Work instructions
Rewrite every line from the start of the items through the line that contains "pos(245,47)", requests included, and leave the pictures out. Multiply each coordinate in the answers by 0.55 and round to whole numbers, with halves rounded up; numbers in the requests stay unchanged.

━━━ Data for this exercise ━━━

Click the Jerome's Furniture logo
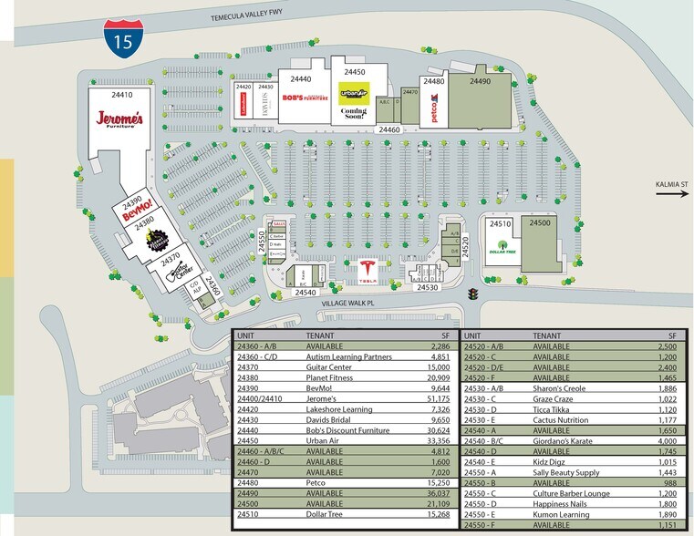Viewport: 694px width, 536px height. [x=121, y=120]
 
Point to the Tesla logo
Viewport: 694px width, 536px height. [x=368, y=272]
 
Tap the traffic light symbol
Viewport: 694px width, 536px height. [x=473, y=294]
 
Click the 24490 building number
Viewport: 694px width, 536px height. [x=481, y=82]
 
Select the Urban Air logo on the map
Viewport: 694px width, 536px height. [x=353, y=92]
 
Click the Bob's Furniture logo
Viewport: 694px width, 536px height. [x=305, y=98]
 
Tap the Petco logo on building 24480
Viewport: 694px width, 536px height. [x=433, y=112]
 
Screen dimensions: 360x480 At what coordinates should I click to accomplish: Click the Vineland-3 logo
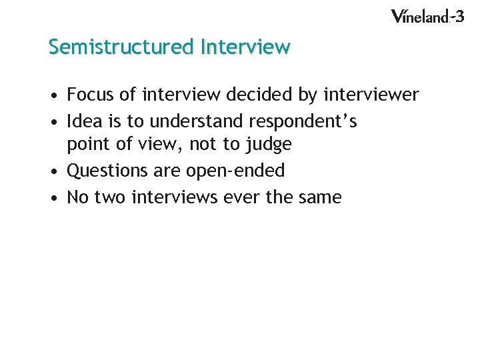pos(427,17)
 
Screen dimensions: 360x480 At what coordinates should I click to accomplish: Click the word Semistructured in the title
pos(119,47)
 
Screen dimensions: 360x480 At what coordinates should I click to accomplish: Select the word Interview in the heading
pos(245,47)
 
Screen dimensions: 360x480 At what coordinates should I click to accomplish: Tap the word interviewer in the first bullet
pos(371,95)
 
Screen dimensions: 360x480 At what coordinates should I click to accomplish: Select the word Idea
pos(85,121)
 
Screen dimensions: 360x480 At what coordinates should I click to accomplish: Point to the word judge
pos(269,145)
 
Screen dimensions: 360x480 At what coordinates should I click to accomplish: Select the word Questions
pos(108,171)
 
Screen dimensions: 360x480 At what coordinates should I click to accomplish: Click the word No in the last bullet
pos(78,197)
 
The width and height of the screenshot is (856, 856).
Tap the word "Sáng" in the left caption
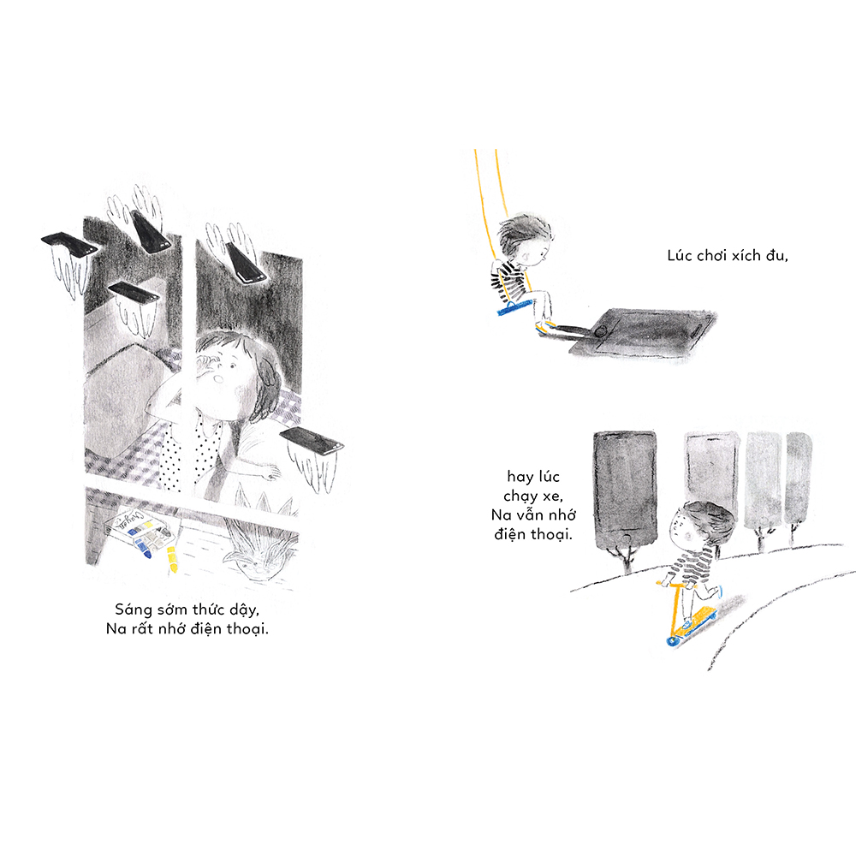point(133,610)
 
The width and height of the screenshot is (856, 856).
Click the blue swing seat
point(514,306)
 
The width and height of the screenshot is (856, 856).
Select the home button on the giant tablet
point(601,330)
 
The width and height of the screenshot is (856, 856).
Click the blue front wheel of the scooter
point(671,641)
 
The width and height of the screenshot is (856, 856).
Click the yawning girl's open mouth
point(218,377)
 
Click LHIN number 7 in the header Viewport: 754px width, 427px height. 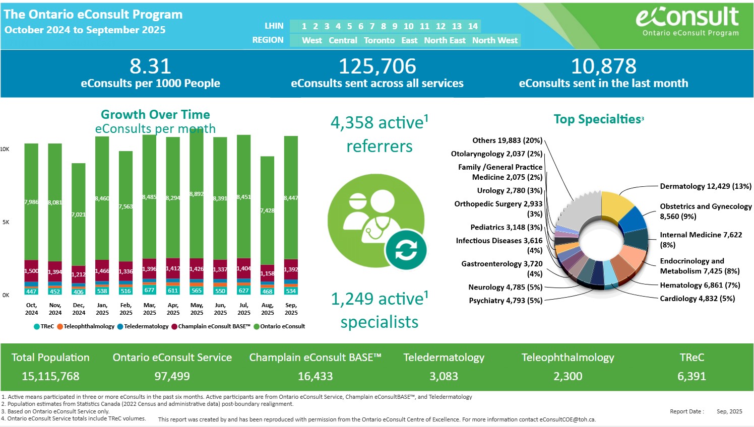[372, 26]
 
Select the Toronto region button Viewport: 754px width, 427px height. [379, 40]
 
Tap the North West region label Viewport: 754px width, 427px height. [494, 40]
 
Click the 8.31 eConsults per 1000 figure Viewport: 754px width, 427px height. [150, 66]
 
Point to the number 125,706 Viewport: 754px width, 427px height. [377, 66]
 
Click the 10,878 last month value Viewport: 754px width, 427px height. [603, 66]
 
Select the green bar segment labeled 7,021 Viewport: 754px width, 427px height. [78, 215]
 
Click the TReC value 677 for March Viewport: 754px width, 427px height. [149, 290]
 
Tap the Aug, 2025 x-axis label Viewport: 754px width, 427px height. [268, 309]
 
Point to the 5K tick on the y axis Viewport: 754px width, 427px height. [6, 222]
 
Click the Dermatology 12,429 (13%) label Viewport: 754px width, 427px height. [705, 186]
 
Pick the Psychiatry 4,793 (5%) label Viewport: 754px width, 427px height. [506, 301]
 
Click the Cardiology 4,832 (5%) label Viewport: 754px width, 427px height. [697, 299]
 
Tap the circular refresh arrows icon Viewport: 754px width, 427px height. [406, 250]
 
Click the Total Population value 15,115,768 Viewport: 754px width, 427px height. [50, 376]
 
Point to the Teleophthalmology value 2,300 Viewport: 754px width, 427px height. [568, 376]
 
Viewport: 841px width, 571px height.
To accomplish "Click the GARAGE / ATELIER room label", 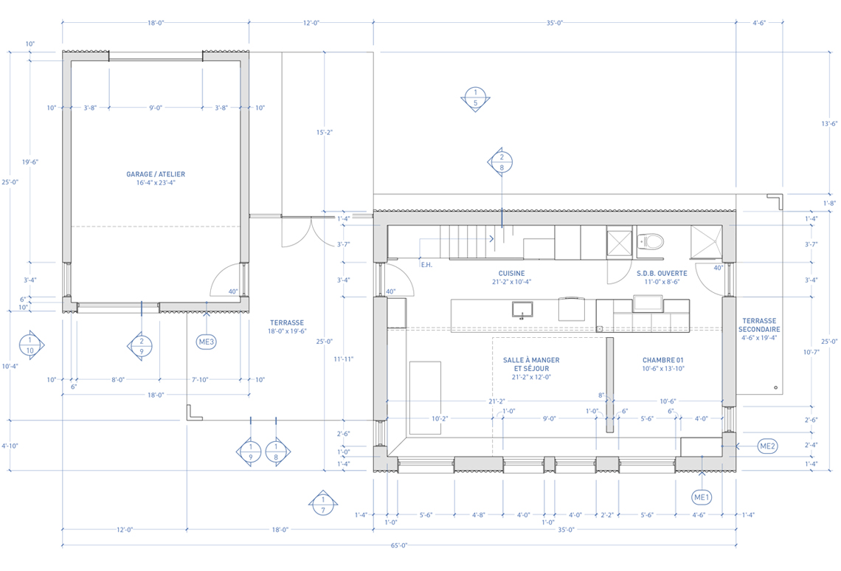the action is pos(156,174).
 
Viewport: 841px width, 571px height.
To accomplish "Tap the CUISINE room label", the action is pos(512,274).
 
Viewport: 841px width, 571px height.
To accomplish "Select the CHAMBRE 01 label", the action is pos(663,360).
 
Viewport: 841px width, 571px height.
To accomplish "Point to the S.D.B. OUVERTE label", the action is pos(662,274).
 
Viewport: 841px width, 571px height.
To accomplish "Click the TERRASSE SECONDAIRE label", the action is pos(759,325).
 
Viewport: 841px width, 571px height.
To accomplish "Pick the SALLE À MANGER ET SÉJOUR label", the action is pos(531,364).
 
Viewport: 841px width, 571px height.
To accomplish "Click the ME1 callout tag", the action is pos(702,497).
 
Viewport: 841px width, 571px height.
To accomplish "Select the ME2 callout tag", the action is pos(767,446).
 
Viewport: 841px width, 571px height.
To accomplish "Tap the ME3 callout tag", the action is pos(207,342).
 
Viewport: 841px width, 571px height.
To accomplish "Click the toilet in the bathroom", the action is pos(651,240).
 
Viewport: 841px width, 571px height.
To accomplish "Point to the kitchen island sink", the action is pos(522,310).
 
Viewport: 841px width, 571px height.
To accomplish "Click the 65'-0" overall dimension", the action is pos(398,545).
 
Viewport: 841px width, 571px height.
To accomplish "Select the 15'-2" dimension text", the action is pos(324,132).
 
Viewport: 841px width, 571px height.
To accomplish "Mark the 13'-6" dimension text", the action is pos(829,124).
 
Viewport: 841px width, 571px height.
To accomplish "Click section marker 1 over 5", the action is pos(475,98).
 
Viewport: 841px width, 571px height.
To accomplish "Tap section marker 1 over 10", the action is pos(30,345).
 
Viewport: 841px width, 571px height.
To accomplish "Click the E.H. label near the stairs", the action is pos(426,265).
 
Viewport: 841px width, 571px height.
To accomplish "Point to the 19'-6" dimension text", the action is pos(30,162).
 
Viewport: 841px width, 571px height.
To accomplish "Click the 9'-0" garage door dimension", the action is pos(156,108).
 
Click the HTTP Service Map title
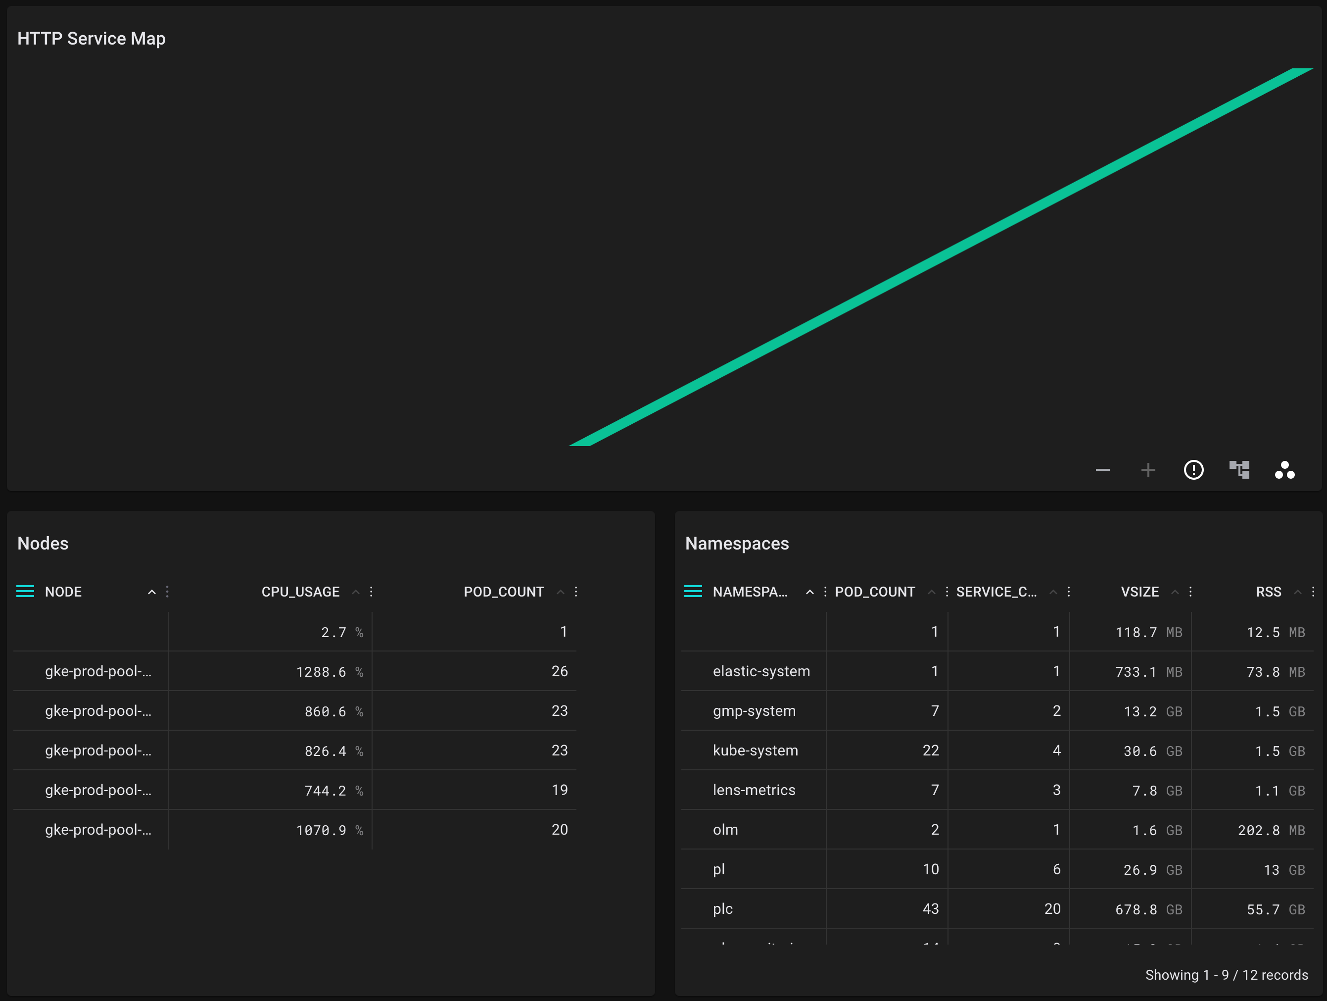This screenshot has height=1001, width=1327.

━━━

Solution below
Click the Jerome's Furniture logo
Viewport: 694px width, 536px height. [x=67, y=66]
 
Point to the Tesla logo
Viewport: 694px width, 536px height. [x=202, y=150]
 
Tap the traffic light symbol
Viewport: 694px width, 536px height. [x=260, y=162]
 
Click the 24490 building number
Viewport: 694px width, 536px height. [x=265, y=45]
 
Select the Urban Air logo on the map
Viewport: 694px width, 536px height. [x=194, y=51]
 
Click the Bob's Furniture logo
Viewport: 694px width, 536px height. [x=168, y=54]
 
Tap the Petco logo on building 24480
Viewport: 694px width, 536px height. [x=238, y=62]
 
Screen dimensions: 360x480 At what coordinates should I click to accomplish: Click the Vineland-3 logo
pos(235,9)
 
Screen dimensions: 360x480 At what coordinates should I click to accomplish: Click the word Semistructured in the title
pos(65,26)
 
Screen dimensions: 360x480 At what coordinates should I click to accomplish: Select the word Interview in the heading
pos(135,26)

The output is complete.